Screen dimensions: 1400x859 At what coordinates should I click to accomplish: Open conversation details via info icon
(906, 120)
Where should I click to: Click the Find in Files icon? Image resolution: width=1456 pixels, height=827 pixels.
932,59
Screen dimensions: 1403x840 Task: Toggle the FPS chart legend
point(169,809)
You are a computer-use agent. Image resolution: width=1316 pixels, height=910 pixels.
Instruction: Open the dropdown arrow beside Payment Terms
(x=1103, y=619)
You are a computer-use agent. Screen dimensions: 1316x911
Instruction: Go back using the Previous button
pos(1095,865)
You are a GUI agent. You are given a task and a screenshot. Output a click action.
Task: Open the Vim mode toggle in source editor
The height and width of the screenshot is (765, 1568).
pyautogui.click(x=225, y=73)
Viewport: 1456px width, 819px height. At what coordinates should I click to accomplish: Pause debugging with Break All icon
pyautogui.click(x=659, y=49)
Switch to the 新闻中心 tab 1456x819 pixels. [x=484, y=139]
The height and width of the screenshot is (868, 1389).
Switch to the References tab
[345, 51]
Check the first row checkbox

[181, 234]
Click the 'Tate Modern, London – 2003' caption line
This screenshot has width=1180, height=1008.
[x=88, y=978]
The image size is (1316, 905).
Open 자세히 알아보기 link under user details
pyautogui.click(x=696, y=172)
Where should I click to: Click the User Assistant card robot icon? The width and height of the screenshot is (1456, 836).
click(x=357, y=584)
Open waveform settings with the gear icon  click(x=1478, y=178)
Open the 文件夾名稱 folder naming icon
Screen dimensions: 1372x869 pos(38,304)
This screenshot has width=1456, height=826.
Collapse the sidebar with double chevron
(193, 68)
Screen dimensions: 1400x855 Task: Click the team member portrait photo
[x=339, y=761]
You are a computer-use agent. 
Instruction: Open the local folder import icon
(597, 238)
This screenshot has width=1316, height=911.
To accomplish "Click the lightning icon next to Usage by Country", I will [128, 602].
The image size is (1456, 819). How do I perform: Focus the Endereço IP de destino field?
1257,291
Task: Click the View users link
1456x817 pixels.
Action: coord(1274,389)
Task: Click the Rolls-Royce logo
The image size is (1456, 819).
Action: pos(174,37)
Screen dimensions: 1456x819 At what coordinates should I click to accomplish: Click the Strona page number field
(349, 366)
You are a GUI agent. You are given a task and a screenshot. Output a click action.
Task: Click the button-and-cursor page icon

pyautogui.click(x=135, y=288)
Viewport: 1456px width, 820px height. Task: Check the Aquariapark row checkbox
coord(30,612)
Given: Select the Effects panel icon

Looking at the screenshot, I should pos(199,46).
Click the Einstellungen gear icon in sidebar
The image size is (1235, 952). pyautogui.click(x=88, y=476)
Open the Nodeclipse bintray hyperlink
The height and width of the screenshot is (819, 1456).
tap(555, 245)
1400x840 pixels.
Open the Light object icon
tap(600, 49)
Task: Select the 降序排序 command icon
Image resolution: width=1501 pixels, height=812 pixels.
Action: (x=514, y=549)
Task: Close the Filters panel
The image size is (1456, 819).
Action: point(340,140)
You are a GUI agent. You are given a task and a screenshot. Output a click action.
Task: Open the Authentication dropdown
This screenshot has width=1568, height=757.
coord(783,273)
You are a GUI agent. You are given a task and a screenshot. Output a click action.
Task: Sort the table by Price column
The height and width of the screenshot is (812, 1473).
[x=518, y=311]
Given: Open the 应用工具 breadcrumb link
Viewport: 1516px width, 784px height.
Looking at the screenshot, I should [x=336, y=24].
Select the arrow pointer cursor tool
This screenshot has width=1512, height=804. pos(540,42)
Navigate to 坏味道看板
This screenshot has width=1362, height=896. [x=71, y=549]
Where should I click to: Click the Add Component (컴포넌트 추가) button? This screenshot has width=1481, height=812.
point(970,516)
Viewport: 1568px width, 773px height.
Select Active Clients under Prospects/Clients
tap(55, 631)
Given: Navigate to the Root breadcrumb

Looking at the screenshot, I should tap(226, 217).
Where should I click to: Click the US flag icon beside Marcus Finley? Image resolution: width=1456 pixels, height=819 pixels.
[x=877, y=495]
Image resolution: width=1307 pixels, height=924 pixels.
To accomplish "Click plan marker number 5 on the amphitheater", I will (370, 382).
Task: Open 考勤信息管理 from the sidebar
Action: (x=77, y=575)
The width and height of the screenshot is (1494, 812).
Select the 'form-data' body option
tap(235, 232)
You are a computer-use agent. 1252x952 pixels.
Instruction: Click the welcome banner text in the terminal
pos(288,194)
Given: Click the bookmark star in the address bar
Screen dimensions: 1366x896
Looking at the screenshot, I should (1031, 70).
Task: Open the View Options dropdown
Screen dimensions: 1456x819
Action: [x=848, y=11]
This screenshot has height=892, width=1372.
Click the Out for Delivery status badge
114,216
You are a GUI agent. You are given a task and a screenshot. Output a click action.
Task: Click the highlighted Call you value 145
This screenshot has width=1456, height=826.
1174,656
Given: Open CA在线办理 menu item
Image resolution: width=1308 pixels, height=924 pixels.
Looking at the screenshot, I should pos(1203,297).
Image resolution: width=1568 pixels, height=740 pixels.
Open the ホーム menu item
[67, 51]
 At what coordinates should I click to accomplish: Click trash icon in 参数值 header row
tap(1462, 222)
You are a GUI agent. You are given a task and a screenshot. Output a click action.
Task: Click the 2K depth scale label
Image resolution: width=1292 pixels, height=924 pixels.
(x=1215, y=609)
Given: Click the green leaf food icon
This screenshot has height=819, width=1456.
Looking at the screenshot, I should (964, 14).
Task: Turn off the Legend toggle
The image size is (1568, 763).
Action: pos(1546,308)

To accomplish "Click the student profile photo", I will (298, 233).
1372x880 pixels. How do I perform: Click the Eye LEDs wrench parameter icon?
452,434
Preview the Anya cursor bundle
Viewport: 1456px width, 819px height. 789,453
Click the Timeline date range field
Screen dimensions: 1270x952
#####
Take the entries above and repeat them. Alter nothing.

:: RESULT FOR THIS EXERCISE ::
Screen dimensions: 1400x859 At what coordinates should I click to accomplish: Open conversation details via info icon
(906, 120)
Where should I click to: Click the Find in Files icon? Image resolution: width=1456 pixels, height=827 pixels.
932,59
Screen dimensions: 1403x840 Task: Toggle the FPS chart legend
point(169,809)
You are a computer-use agent. Image resolution: width=1316 pixels, height=910 pixels.
Instruction: Open the dropdown arrow beside Payment Terms
(x=1103, y=619)
You are a computer-use agent. Screen dimensions: 1316x911
Instruction: Go back using the Previous button
pos(1095,865)
You are a GUI agent. You are given a task and a screenshot. Output a click action.
Task: Open the Vim mode toggle in source editor
The height and width of the screenshot is (765, 1568).
pyautogui.click(x=225, y=73)
Viewport: 1456px width, 819px height. At what coordinates should I click to accomplish: Pause debugging with Break All icon
pyautogui.click(x=659, y=49)
Switch to the 新闻中心 tab 1456x819 pixels. [x=484, y=139]
The height and width of the screenshot is (868, 1389).
Switch to the References tab
[345, 51]
Check the first row checkbox

[181, 234]
Click the 'Tate Modern, London – 2003' caption line
This screenshot has width=1180, height=1008.
[x=88, y=978]
The image size is (1316, 905).
Open 자세히 알아보기 link under user details
pyautogui.click(x=696, y=172)
Where should I click to: Click the User Assistant card robot icon? The width and height of the screenshot is (1456, 836).
click(x=357, y=584)
Open waveform settings with the gear icon  click(x=1478, y=178)
Open the 文件夾名稱 folder naming icon
Screen dimensions: 1372x869 pos(38,304)
This screenshot has width=1456, height=826.
Collapse the sidebar with double chevron
(193, 68)
Screen dimensions: 1400x855 Task: Click the team member portrait photo
[x=339, y=761]
You are a computer-use agent. 
Instruction: Open the local folder import icon
(597, 238)
This screenshot has width=1316, height=911.
To accomplish "Click the lightning icon next to Usage by Country", I will [128, 602].
The image size is (1456, 819). How do I perform: Focus the Endereço IP de destino field?
1257,291
Task: Click the View users link
1456x817 pixels.
Action: coord(1274,389)
Task: Click the Rolls-Royce logo
The image size is (1456, 819).
Action: pos(174,37)
Screen dimensions: 1456x819 At what coordinates should I click to accomplish: Click the Strona page number field
(349, 366)
You are a GUI agent. You are given a task and a screenshot. Output a click action.
Task: Click the button-and-cursor page icon

pyautogui.click(x=135, y=288)
Viewport: 1456px width, 820px height. Task: Check the Aquariapark row checkbox
coord(30,612)
Given: Select the Effects panel icon

Looking at the screenshot, I should pos(199,46).
Click the Einstellungen gear icon in sidebar
The image size is (1235, 952). pyautogui.click(x=88, y=476)
Open the Nodeclipse bintray hyperlink
The height and width of the screenshot is (819, 1456).
tap(555, 245)
1400x840 pixels.
Open the Light object icon
tap(600, 49)
Task: Select the 降序排序 command icon
Image resolution: width=1501 pixels, height=812 pixels.
Action: (x=514, y=549)
Task: Close the Filters panel
The image size is (1456, 819).
Action: point(340,140)
You are a GUI agent. You are given a task and a screenshot. Output a click action.
Task: Open the Authentication dropdown
This screenshot has width=1568, height=757.
coord(783,273)
You are a GUI agent. You are given a task and a screenshot. Output a click action.
Task: Sort the table by Price column
The height and width of the screenshot is (812, 1473).
[x=518, y=311]
Given: Open the 应用工具 breadcrumb link
Viewport: 1516px width, 784px height.
Looking at the screenshot, I should [x=336, y=24].
Select the arrow pointer cursor tool
This screenshot has width=1512, height=804. pos(540,42)
Navigate to 坏味道看板
This screenshot has width=1362, height=896. [x=71, y=549]
Where should I click to: Click the Add Component (컴포넌트 추가) button? This screenshot has width=1481, height=812.
point(970,516)
Viewport: 1568px width, 773px height.
Select Active Clients under Prospects/Clients
tap(55, 631)
Given: Navigate to the Root breadcrumb

Looking at the screenshot, I should tap(226, 217).
Where should I click to: Click the US flag icon beside Marcus Finley? Image resolution: width=1456 pixels, height=819 pixels.
[x=877, y=495]
Image resolution: width=1307 pixels, height=924 pixels.
To accomplish "Click plan marker number 5 on the amphitheater", I will (370, 382).
Task: Open 考勤信息管理 from the sidebar
Action: (x=77, y=575)
The width and height of the screenshot is (1494, 812).
Select the 'form-data' body option
tap(235, 232)
You are a computer-use agent. 1252x952 pixels.
Instruction: Click the welcome banner text in the terminal
pos(288,194)
Given: Click the bookmark star in the address bar
Screen dimensions: 1366x896
Looking at the screenshot, I should (1031, 70).
Task: Open the View Options dropdown
Screen dimensions: 1456x819
Action: [x=848, y=11]
This screenshot has height=892, width=1372.
Click the Out for Delivery status badge
114,216
You are a GUI agent. You are given a task and a screenshot. Output a click action.
Task: Click the highlighted Call you value 145
This screenshot has width=1456, height=826.
1174,656
Given: Open CA在线办理 menu item
Image resolution: width=1308 pixels, height=924 pixels.
Looking at the screenshot, I should pos(1203,297).
Image resolution: width=1568 pixels, height=740 pixels.
Open the ホーム menu item
[67, 51]
 At what coordinates should I click to accomplish: Click trash icon in 参数值 header row
tap(1462, 222)
You are a GUI agent. You are given a task and a screenshot. Output a click action.
Task: Click the 2K depth scale label
Image resolution: width=1292 pixels, height=924 pixels.
(x=1215, y=609)
Given: Click the green leaf food icon
This screenshot has height=819, width=1456.
Looking at the screenshot, I should (964, 14).
Task: Turn off the Legend toggle
The image size is (1568, 763).
Action: pos(1546,308)

To accomplish "Click the student profile photo", I will (298, 233).
1372x880 pixels. How do I perform: Click the Eye LEDs wrench parameter icon?
452,434
Preview the Anya cursor bundle
Viewport: 1456px width, 819px height. 789,453
Click the Timeline date range field
Screen dimensions: 1270x952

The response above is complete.